> **Selected passage**
* * *

DUM ALOO / BABY POTATO DUM ALOO

Dum aloo is popular in both kashmiri and punjabi cuisine.  Kashmiri dum aloo are full of spices including red chili which makes it totally unpopular among kids.

Whereas punjabi dum aloo is made with mild spices with healthy curd,  and have little sweetness in base curry which children enjoy throughout.

INGREDIENTS
2 cups boiled baby potatoes (15-20 baby potatoes)
1 tsp cumin seeds (jeera)
2-3 tej pata (bay leaf)
3-4 cloves (laung)

1/2 tsp cinnamon powder or 1/2 stick cinnamon (dalchini)
1/4 tsp nutmeg (jaiphal)
1/2 tsp turmeric powder (haldi powder)
1 tsp red chili powder
1/2 tsp cumin powder (jeera powder)
1 tsp kasuri meethi
2 tsp coriander powder (dhaniya powder)
1/2 tsp garam masala powder
2 tsp honey or sugar
1 cup or 5-6 medium sliced onions
6-7 garlic pods
1/2 inch chopped ginger 
1 1/2 cup well beaten curd
10-12  cashew-nuts
1/2 cup warm milk
1/4 cup fresh cream or malai (I used Amul fresh cream)
salt to taste

METHOD
1. In 1/2 cup warm milk add 10-12 cashews for 10-15 minutes and make fine paste by blending.

2. Add 2-3 tbsp oil in non-stick pan, let it become hot, add boiled potatoes and saute on high flame till brown. Sprinkle some salt and keep aside.

3. In a pan, heat oil, add cumin seeds, tej pata, grated nutmeg, cinnamon and clove.

4. Add onions, sauté till golden brown in color. Add ginger- garlic and saute for another 1-2 minutes.

5. Add all the dry spices mentioned above. Mix well, if required add water to avoid burning of masalas.

6. Increase the flame to high and add well beaten curd. Make sure the curd is well beaten and smooth.  Stir it well till one boil. Once it reaches the boiling point, reduce the flame to low and let it cook for 5-10 minutes, stirring in between till it start releasing the oil.

* * *

> **Data extract**
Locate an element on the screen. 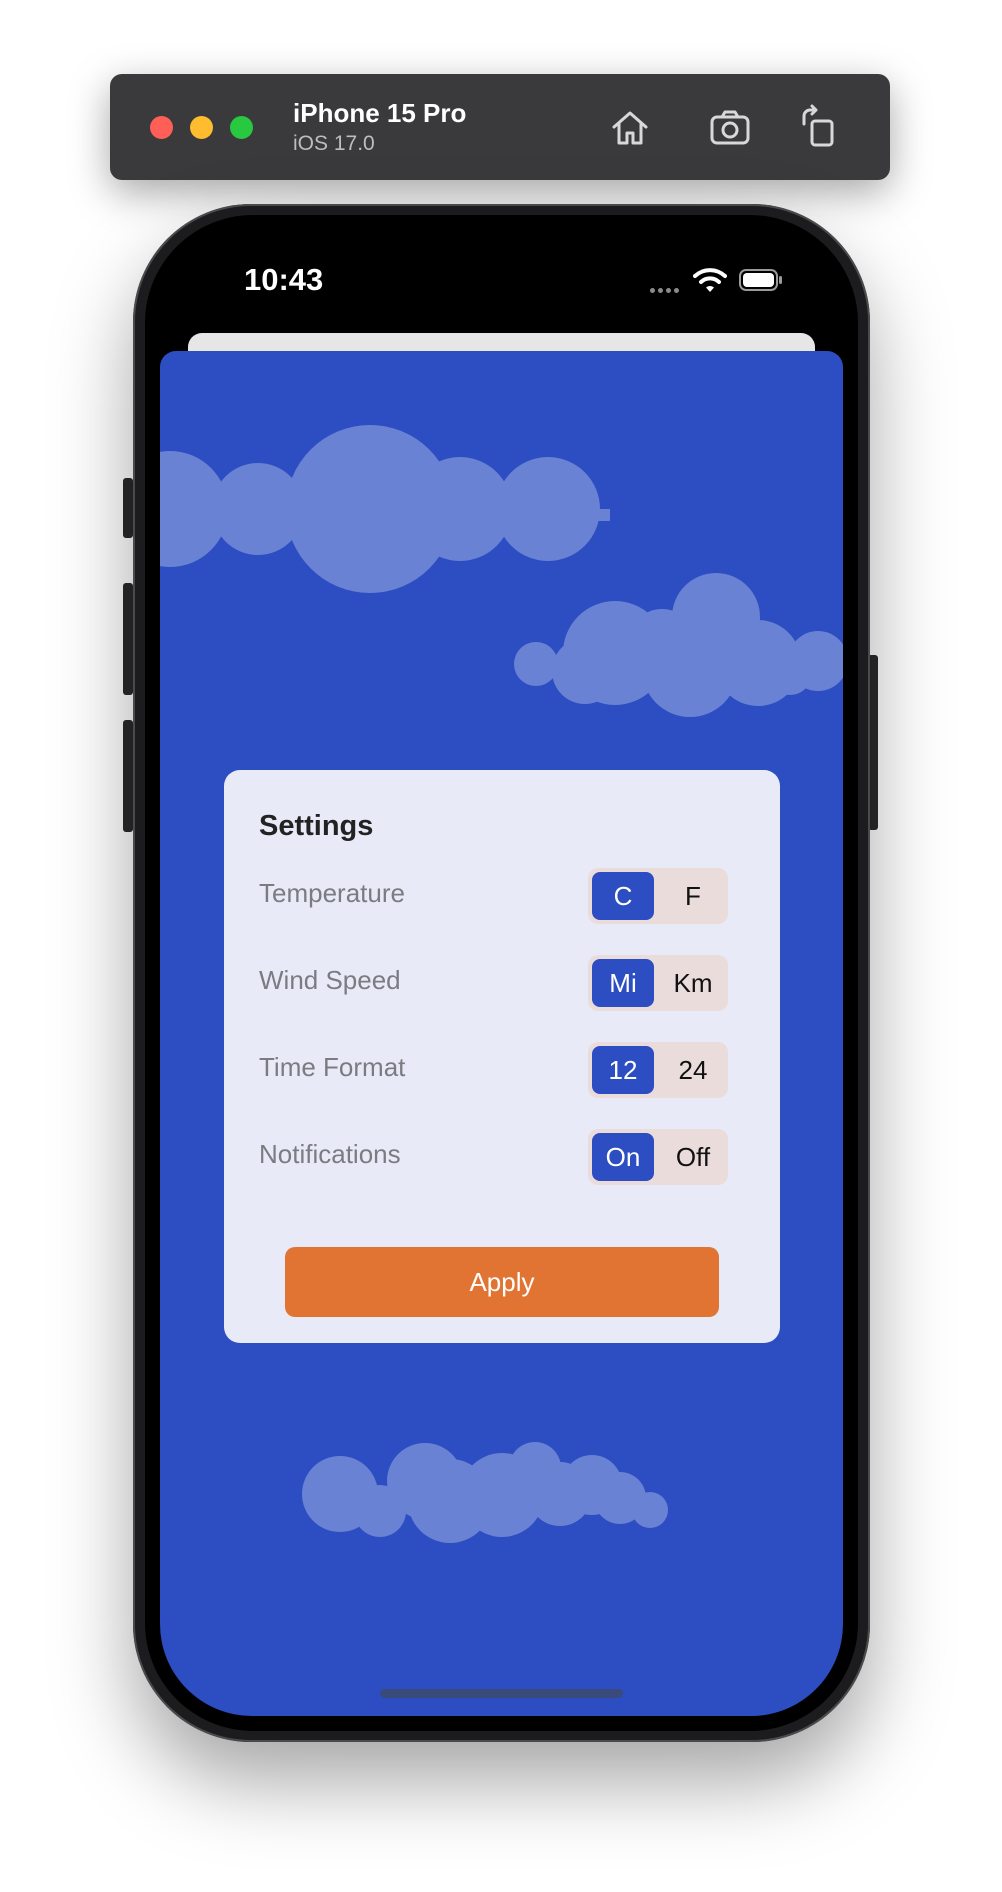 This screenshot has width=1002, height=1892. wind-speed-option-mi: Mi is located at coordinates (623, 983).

* * *

> **Problem A**
Write out the part of the dum aloo recipe that runs from "1 tsp red chili" up to and including "Amul fresh cream)".
> **Problem B**
Extend the dum aloo recipe onward from the point where it stops.

> **Written response A**
1 tsp red chili powder
1/2 tsp cumin powder (jeera powder)
1 tsp kasuri meethi
2 tsp coriander powder (dhaniya powder)
1/2 tsp garam masala powder
2 tsp honey or sugar
1 cup or 5-6 medium sliced onions
6-7 garlic pods
1/2 inch chopped ginger 
1 1/2 cup well beaten curd
10-12  cashew-nuts
1/2 cup warm milk
1/4 cup fresh cream or malai (I used Amul fresh cream)

> **Written response B**
7. Once it start releasing oil, turn off the flame and let it cool down a bit.

8. Remove tej-pata and blend it into fine paste.

9. In blended fine paste add 1/2 cup water, if required more, and stain it to get fine and smooth paste.

10. Cook the puree till one boil and reduce the flame to low, add sugar, kasuri meethi and salt. Mix well.

11. Add sauteed potatoes. Add cream. Turn off the flame and serve hot.


Pictorial:










1. Soak cashews in warm milk and keep aside for 15 minutes. By that time brown the potatoes.











2. Add oil in non-stick pan.










3. Saute on high flame till golden. Sprinkle little salt and keep aside.











4. Transfer soaked cashews in blender jar.











5. Pulse to make fine paste. Keep aside.











6. In pan, heat oil, add tej pata and cloves.











7. Add grated nutmeg.











8. Add cumin seeds.











9. Add slice onions.











10. Let it turn golden in color.











11. Once onion is golden in color, add all the dry spices.












12. Add little water and cook for a minute.











13. Add beaten curd by increasing the flame to high.












14. Once it start boiling, reduce the flame to low and let it cook, till it start releasing the oil.










15. Remove tej pata and blend the onions to fine paste.











16. Adding water stain the paste.










17. Cook the puree on high flame till rolling boil.











18. Reduce the flame, add sugar.











19. Add salt.











20. Add potatoes.











21. Add crushed kasuri meethi, add cream. Turn off the flame and serve hot.















22. Serve hot with tandoori roti.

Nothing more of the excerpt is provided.